During the review, ERO looked at the service’s systems for managing the following areas that have a potentially high impact on children's wellbeing:

  • emotional safety (including positive guidance and child protection)

  • physical safety (including supervision; sleep procedures; accidents; medication; hygiene; excursion policies and procedures)

  • suitable staffing (including qualification levels; police vetting; teacher registration; ratios)

  • evacuation procedures and practices for fire and earthquake.

All early childhood services are required to promote children's health and safety and to regularly review their compliance with legal requirements.

Steve Tanner

Director Review and Improvement Services Northern

Northern Region

28 February 2019

The Purpose of ERO Reports

The Education Review Office (ERO) is the government department that, as part of its work, reviews early childhood services throughout Aotearoa New Zealand. ERO’s reports provide information for parents and communities about each service’s strengths and next steps for development. ERO’s bicultural evaluation framework Ngā Pou Here is described in SECTION 3 of this report. Early childhood services are partners in the review process and are expected to make use of the review findings to enhance children's wellbeing and learning.

2 Information about the Early Childhood Service

Location

Riverhead, Auckland

Ministry of Education profile number

45541

Licence type

Education & Care Service

Licensed under

Education (Early Childhood Services) Regulations 2008

Number licensed for

30 children aged over 2 years

Service roll

42

Gender composition

Girls 24 Boys 18

Ethnic composition

Māori
Pākehā
other ethnic groups

5
35
2

Percentage of qualified teachers

80%

Reported ratios of staff to children

Over 2

1:7

Better than minimum requirements

Review team on site

January 2019

Date of this report

28 February 2019

Most recent ERO report(s)

Education Review

September 2015

Education Review

September 2012

3 General Information about Early Childhood Reviews

ERO’s Evaluation Framework

ERO’s overarching question for an early childhood education review is ‘How well placed is this service to promote positive learning outcomes for children?’ ERO focuses on the following factors as described in the bicultural framework Ngā Pou Here:

  • Pou Whakahaere – how the service determines its vision, philosophy and direction to ensure positive outcomes for children
  • Pou Ārahi – how leadership is enacted to enhance positive outcomes for children
  • Mātauranga – whose knowledge is valued and how the curriculum is designed to achieve positive outcomes for children
  • Tikanga whakaako – how approaches to teaching and learning respond to diversity and support positive outcomes for children.

Within these areas ERO considers the effectiveness of arotake – self review and of whanaungatanga – partnerships with parents and whānau.

ERO evaluates how well placed a service is to sustain good practice and make ongoing improvements for the benefit of all children at the service.

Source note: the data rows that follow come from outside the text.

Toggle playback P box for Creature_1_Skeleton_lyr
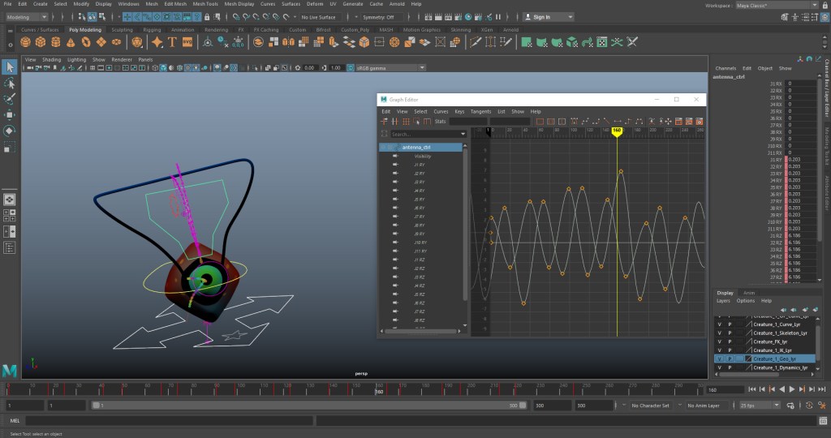click(729, 333)
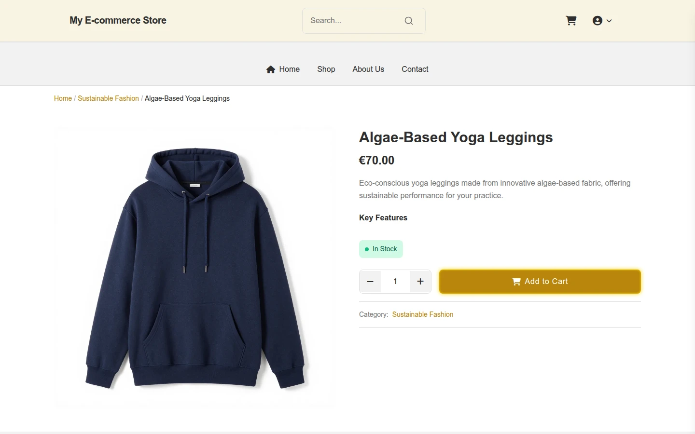Click the In Stock status badge
This screenshot has width=695, height=434.
point(381,249)
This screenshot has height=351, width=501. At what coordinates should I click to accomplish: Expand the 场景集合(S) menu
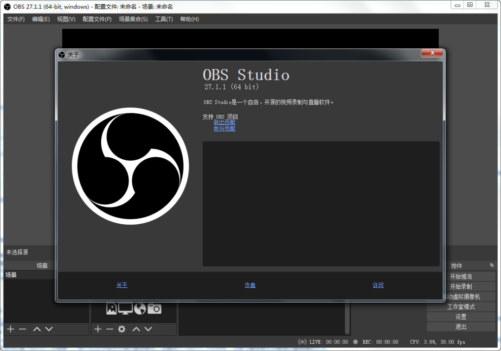(x=133, y=19)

A focus for the government is that all children, especially priority learners, have an opportunity to benefit from quality early childhood education. ERO will report on how well each service promotes positive outcomes for all children, with a focus on children who are Māori, Pacific, have diverse needs, and are up to the age of two.

For more information about the framework and Ngā Pou Here refer to ERO’s Approach to Review in Early Childhood Services.

ERO’s Overall Judgement

The overall judgement that ERO makes will depend on how well the service promotes positive learning outcomes for children. The categories are:

  • Very well placed

  • Well placed

  • Requires further development

  • Not well placed

ERO has developed criteria for each category. These are available on ERO’s website.

Review Coverage

ERO reviews are tailored to each service’s context and performance, within the overarching review framework. The aim is to provide information on aspects that are central to positive outcomes for children and useful to the service.